◆ EXERCISE GOAL
From both blocks below, show every line that contains the word "watermark", copying each one in full.

◆ MATERIAL
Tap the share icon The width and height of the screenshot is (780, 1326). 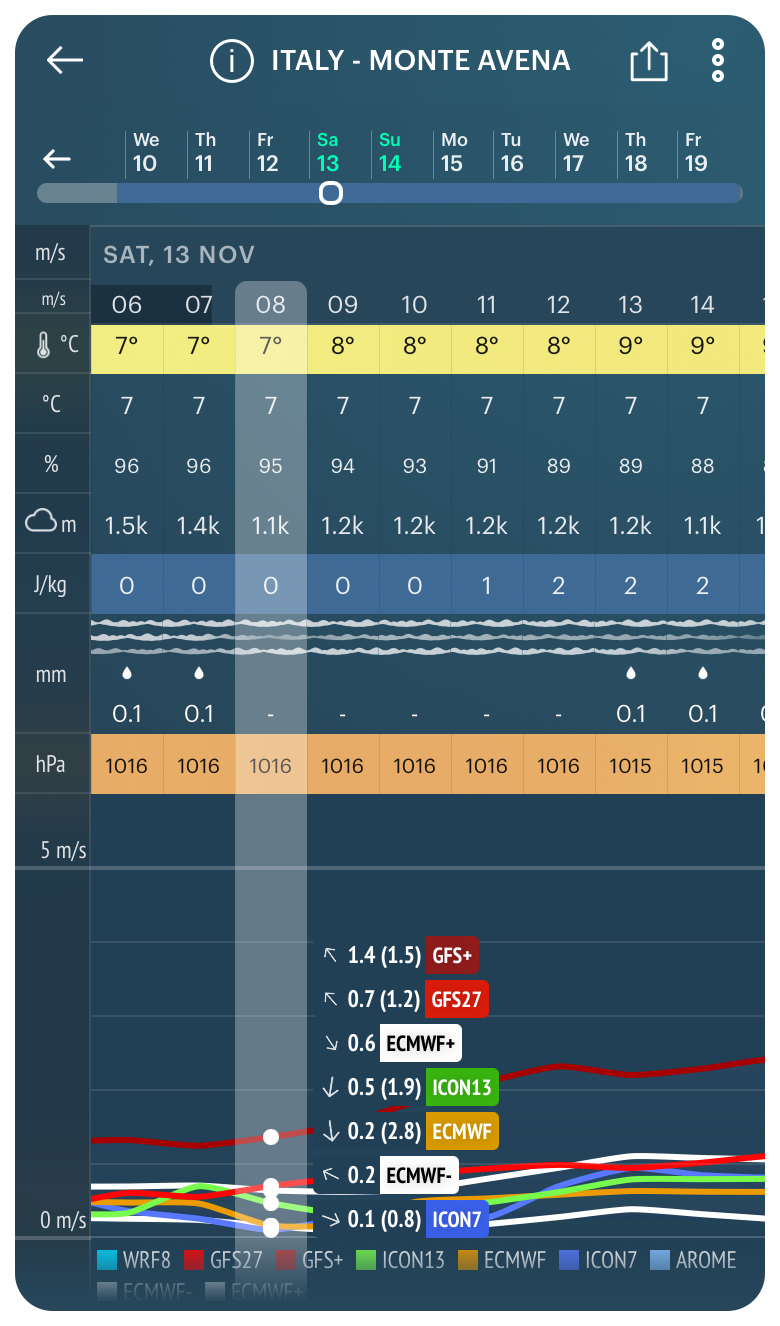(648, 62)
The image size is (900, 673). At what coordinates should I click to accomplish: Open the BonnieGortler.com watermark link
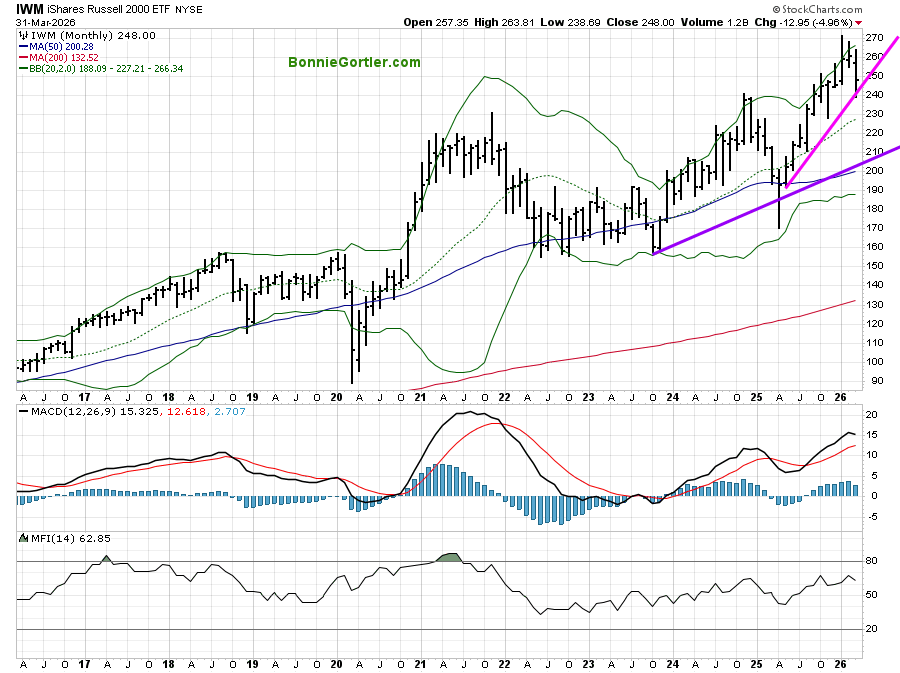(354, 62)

---

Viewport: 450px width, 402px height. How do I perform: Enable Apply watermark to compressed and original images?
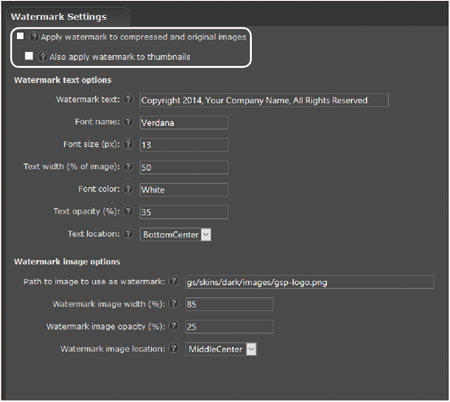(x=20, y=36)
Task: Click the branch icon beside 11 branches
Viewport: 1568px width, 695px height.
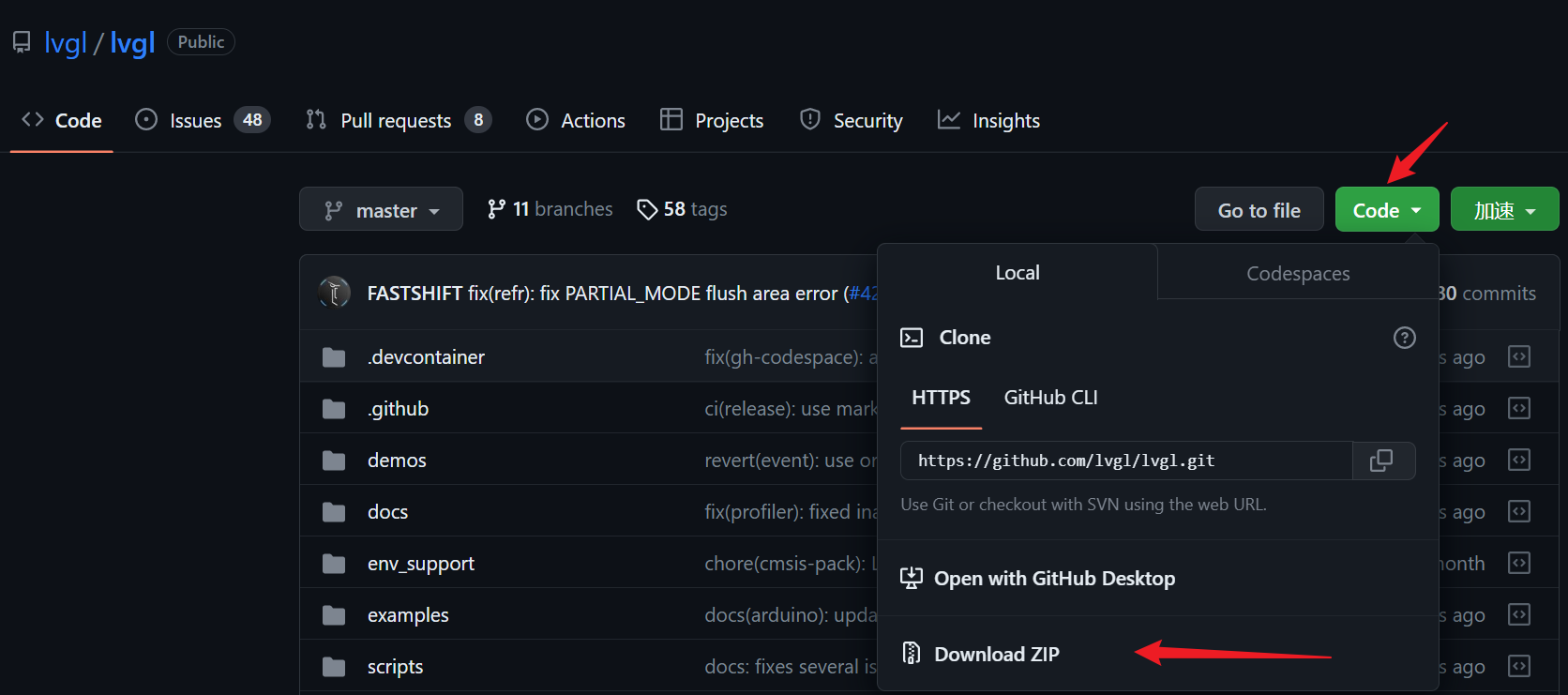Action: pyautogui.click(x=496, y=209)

◆ REPLY
The image size is (900, 673). At what coordinates should I click to accomplish: Open the BonnieGortler.com watermark link
Viewport: 450px width, 402px height. How do I perform: Enable Apply watermark to compressed and original images?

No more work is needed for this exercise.